Oral Presentation BACPATH 2019

Antimicrobial fatty acids impact membrane biology and antibiotic resistance in Acinetobacter baumannii (#51)

Jhih-Hang Jiang 1 , Felise G Adams 2 , Maoge Zang 2 , Marjan Khorvash 2 , Stephanie L Begg 3 , Thusitha WT Rupasinghe 4 , Varsha Naidu 5 , Victoria G Pederick 2 , Jonathan J Whittall 2 6 , James C Paton 2 , Ian T Paulsen 5 , Karl A Hassan 7 , Christopher A McDevitt 3 , Anton Y Peleg 1 8 , Bart A Eijkelkamp 2
  1. Infection and Immunity Program, Monash Biomedicine Discovery Institute and Department of Microbiology, Monash University, Clayton, VIC, Australia
  2. Research Centre for Infectious Diseases, University of Adelaide, Adelaide, SA, Australia
  3. The Peter Doherty Institute for Infection and Immunity, University of Melbourne, Melbourne, VIC, Australia
  4. Metabolomics Australia, School of BioSciences, University of Melbourne, Melbourne, VIC, Australia
  5. Department of Chemistry and Biomolecular Sciences, Macquarie University, Sydney, NSW, Australia
  6. School of Pharmacy and Medical Sciences, Sansom Institute for Health Research, University of South Australia, Adelaide, SA, Australia
  7. School of Environmental and Life Sciences, University of Newcastle, Newcastle, NSW, Australia
  8. Department of Infectious Diseases, The Alfred Hospital and Central Clinical School, Monash University, Melbourne, VIC, Australia

Free fatty acids hold important immune-modulatory roles during infection.

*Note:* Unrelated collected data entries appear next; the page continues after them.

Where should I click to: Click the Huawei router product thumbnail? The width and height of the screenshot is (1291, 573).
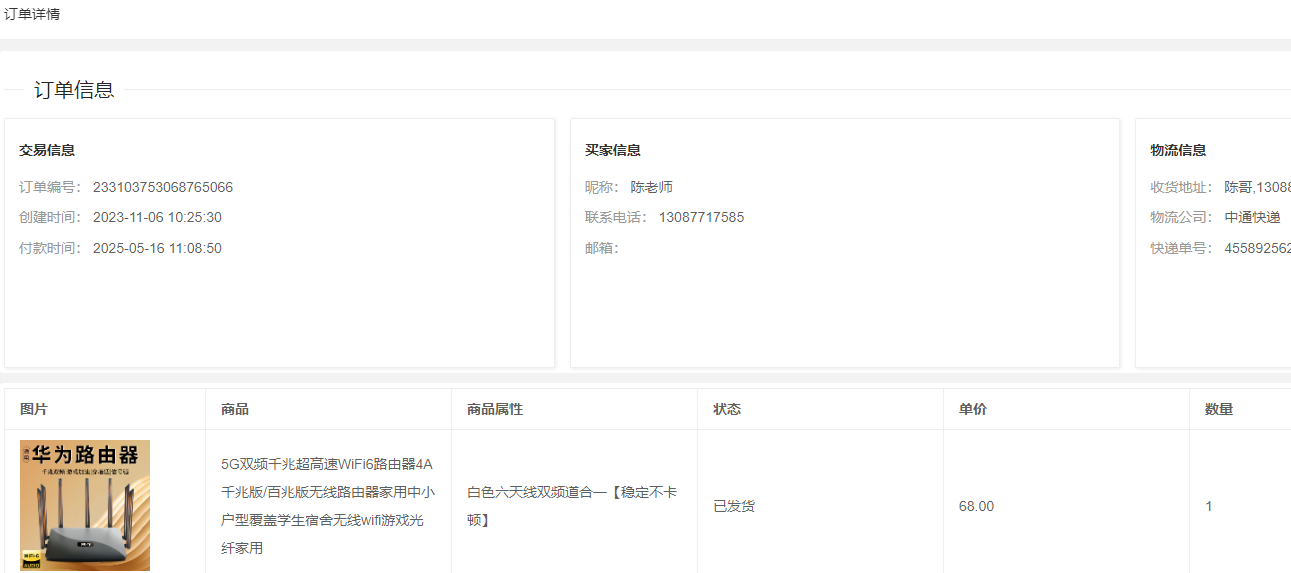(x=85, y=505)
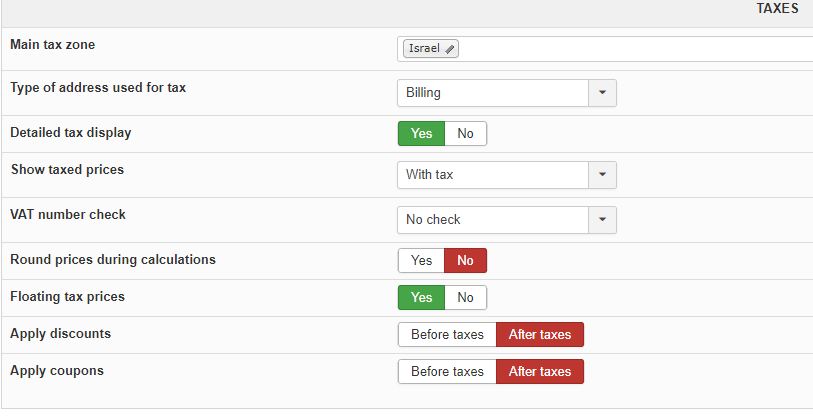813x420 pixels.
Task: Apply coupons After taxes
Action: click(x=540, y=372)
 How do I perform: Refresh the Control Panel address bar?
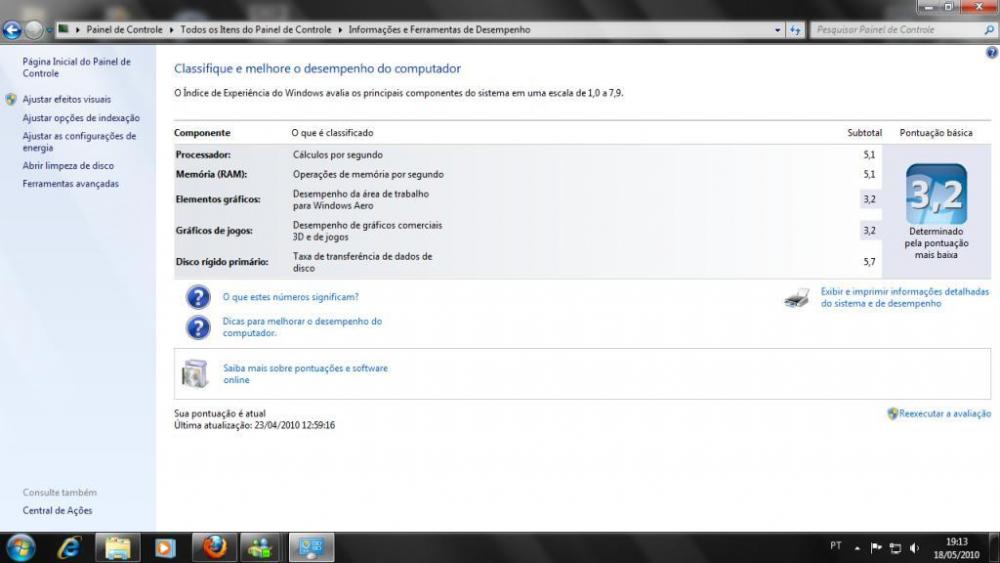coord(795,30)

However, the host’s long chain polyunsaturated fatty acids, not commonly found in the membranes of bacterial pathogens, also have significant broad-spectrum antibacterial potential. Of these, the omega-6 fatty acid arachidonic acid (AA) and the omega-3 fatty acid decosahexaenoic acid (DHA) are highly abundant, hence, we investigated their effects on Acinetobacter baumannii. Our analyses reveal that AA and DHA readily incorporate into the A. baumannii membrane and impact membrane integrity. Importantly, our analyses also reveal a role for environmental fatty acids in antibiotic susceptibly and the development of antibiotic resistance in A. baumannii. Through transcriptional profiling and mutant analyses, we identified multiple lipid homeostasis mechanisms that play a role in AA and DHA resistance, including the b-oxidation pathway, the AdeIJK RND efflux system and a DesB-like desaturase. This is the first study to examine the antimicrobial effects of host fatty acids on A. baumannii, and highlights the potential of AA and DHA to protect against A. baumannii infections. Further, the novel role for fatty acids in antimicrobial resistance provides insights into the complex interplay between host factors and anti-A. baumannii therapy.